Work to do :: Find each line in the listing below that contains the string "coordinates" and copy those lines.

Listing from a data source:
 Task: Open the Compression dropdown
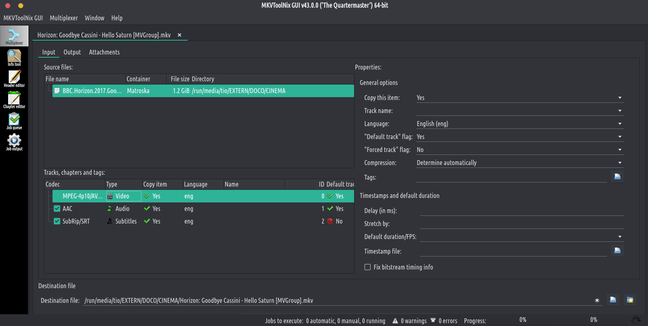pos(519,163)
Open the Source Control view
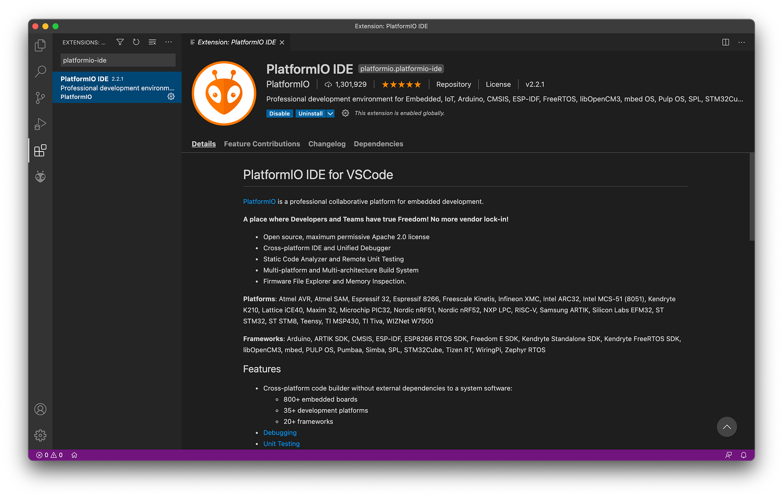 click(x=40, y=98)
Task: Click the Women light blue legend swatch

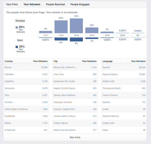Action: click(17, 27)
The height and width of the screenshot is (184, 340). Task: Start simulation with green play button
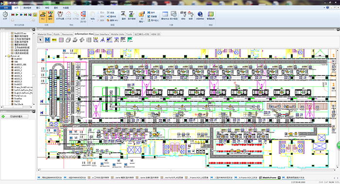coord(17,15)
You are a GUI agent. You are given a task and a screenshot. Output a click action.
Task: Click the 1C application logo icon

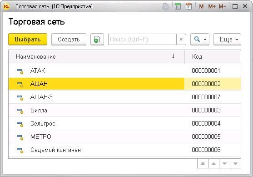click(7, 6)
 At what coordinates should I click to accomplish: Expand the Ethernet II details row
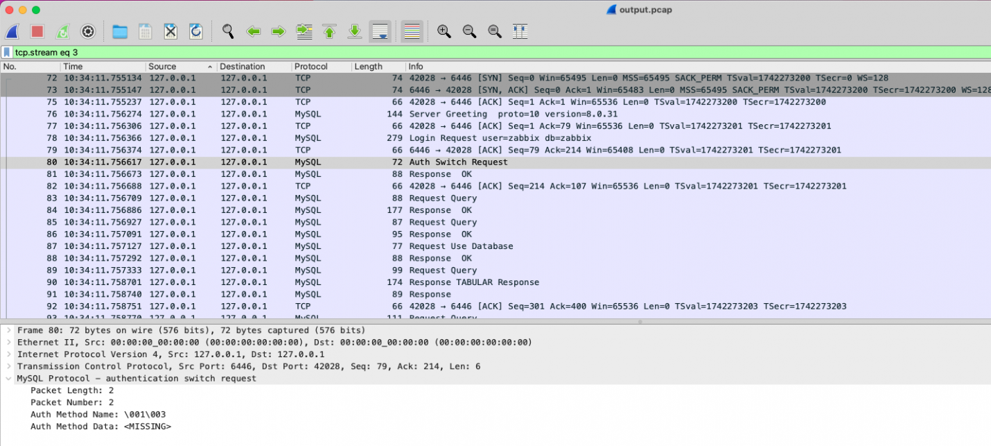click(9, 342)
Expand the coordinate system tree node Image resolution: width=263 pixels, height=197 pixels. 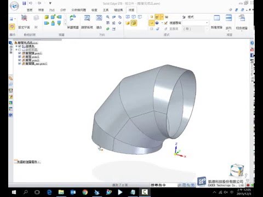(x=16, y=46)
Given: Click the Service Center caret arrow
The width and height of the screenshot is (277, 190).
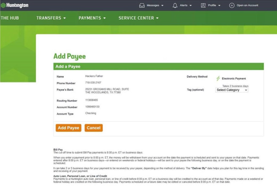Looking at the screenshot, I should (157, 18).
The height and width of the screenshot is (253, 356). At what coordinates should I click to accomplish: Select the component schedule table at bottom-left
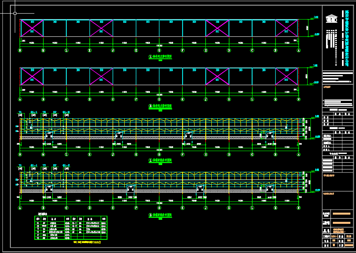click(71, 227)
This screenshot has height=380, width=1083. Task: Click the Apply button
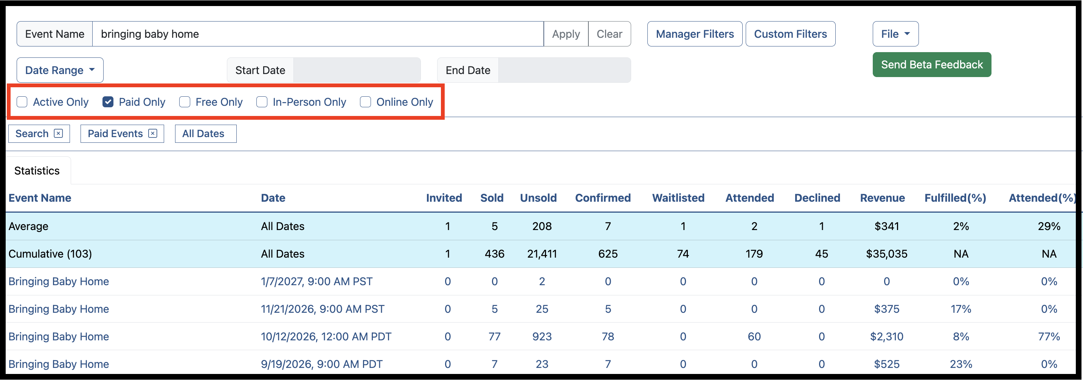click(x=566, y=34)
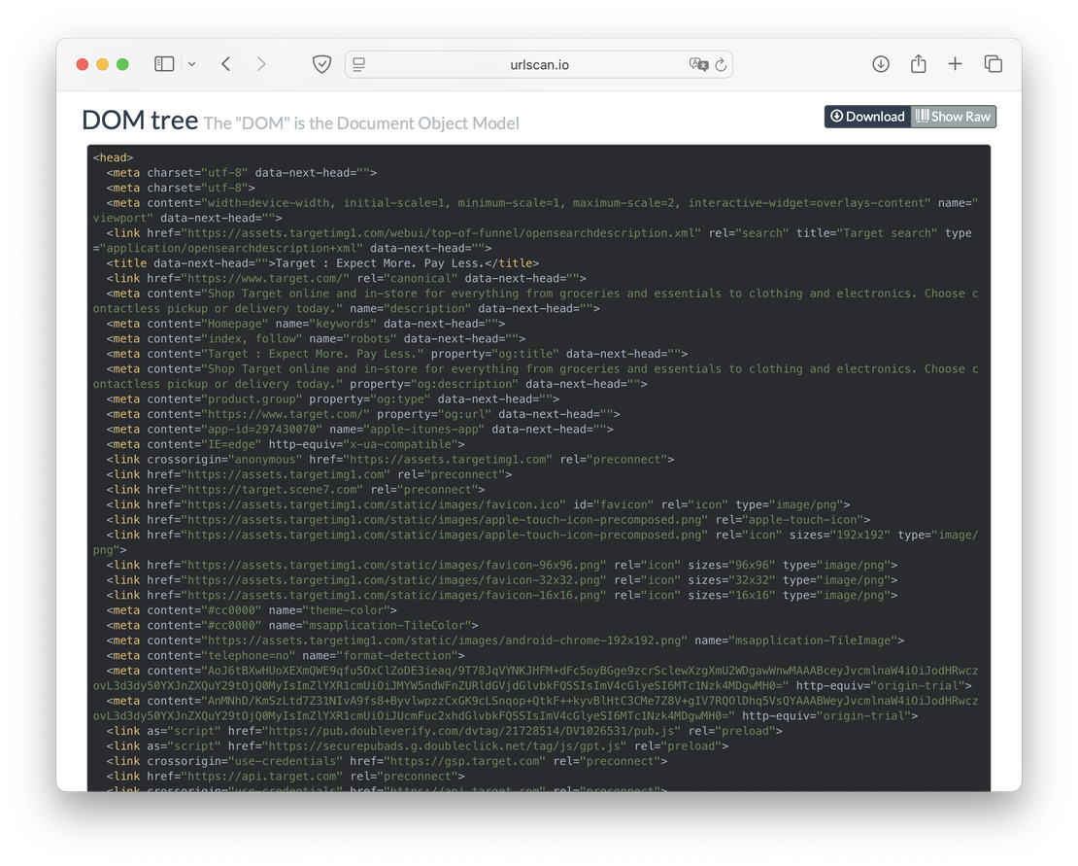Toggle the Safari sidebar
This screenshot has width=1078, height=866.
pyautogui.click(x=164, y=64)
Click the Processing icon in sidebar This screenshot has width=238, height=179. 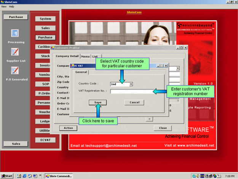pos(15,34)
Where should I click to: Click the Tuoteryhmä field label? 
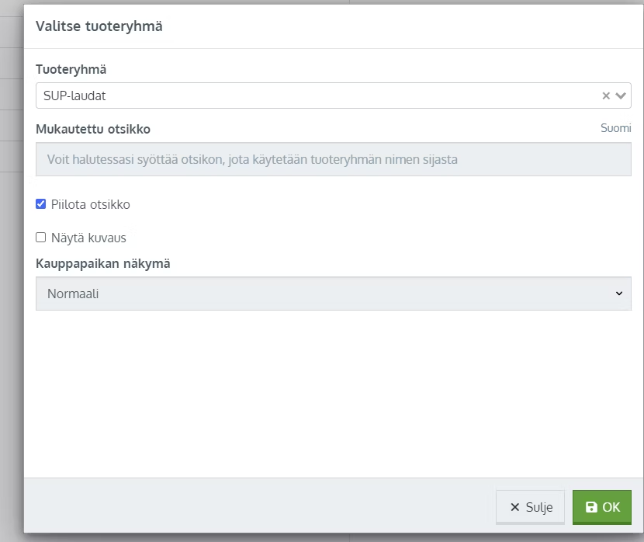coord(71,69)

Task result ::
 At what coordinates should I click to accomplish: Expand the Ethernet II details row
The height and width of the screenshot is (253, 356). At what coordinates should I click to accomplish: Select the component schedule table at bottom-left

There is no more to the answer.